Getting spoilt rotten. Healthcare staff and students were highly respected in the community, almost to the point of being revered sef, and as such we were treated very differently than I was used to in England. For instance, someone was employed to wash and iron our work-clothes, another to clean our rooms and yet another to cook for us. I was so thankful for the fact that I didn't have to hand-wash my 5 saris, each one yards long. And the food was beyond delicious; super spicy, sinus-clearing curries with warm home-made chapatis, rice or dhal...ahhh take me back please!

Dinner

Experiencing so many things that I would ordinarily never have experienced as an Adult Nursing student in England. In Bangladesh, nursing students spend 4years at school and learn to be general nurses, able to cover all the specialities, while in England we only do three years at uni, but specialise right from the beginning. This means that you get to learn a lot of things about your speciality, but are almost completely in the dark about the others. So, I was very happy to be able to work in the various wards and specialities, and got to see some amazing things including a caesarian section  as well as a natural birth (I was traumatised for a long time after that). I also learnt about some conditions that I would probably never have come across back at home, TB, leprosy, child malnutrition (and here I mean severe under-nutrition). I loved learning to take blood, doing post and pre-natal care, and teaching school-kids about cleanliness, diarrhoea prevention etc, through songs and plays. It was  funny to watch so many of them crack up at the badly dressed foreigner with her impossible Bengali and "unusual" looks.

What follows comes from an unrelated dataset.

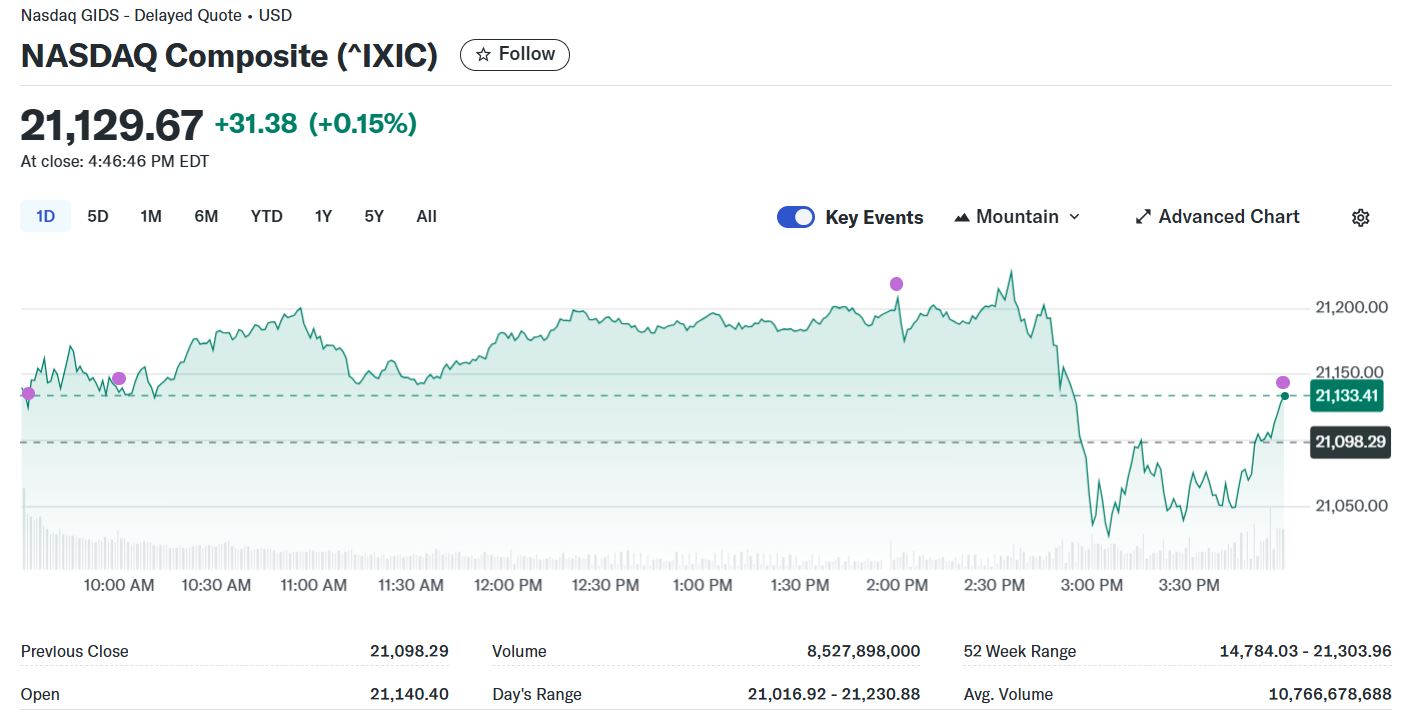Click the green 21,133.41 price label
This screenshot has height=715, width=1407.
(x=1346, y=396)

 Community program with school kids

On one of the paediatric wards

The kindness of so many people. For instance, I was the only student that got eggs and bananas for almost all my meals, while the other girls only got the fish paste in the sauce as their source of animal protein. I guess they figured I was an ajebutter :( I also constantly got invited to parties and just random peoples' houses and was always treated like a honoured guest, to the point of people killing their  (precious) chickens for me.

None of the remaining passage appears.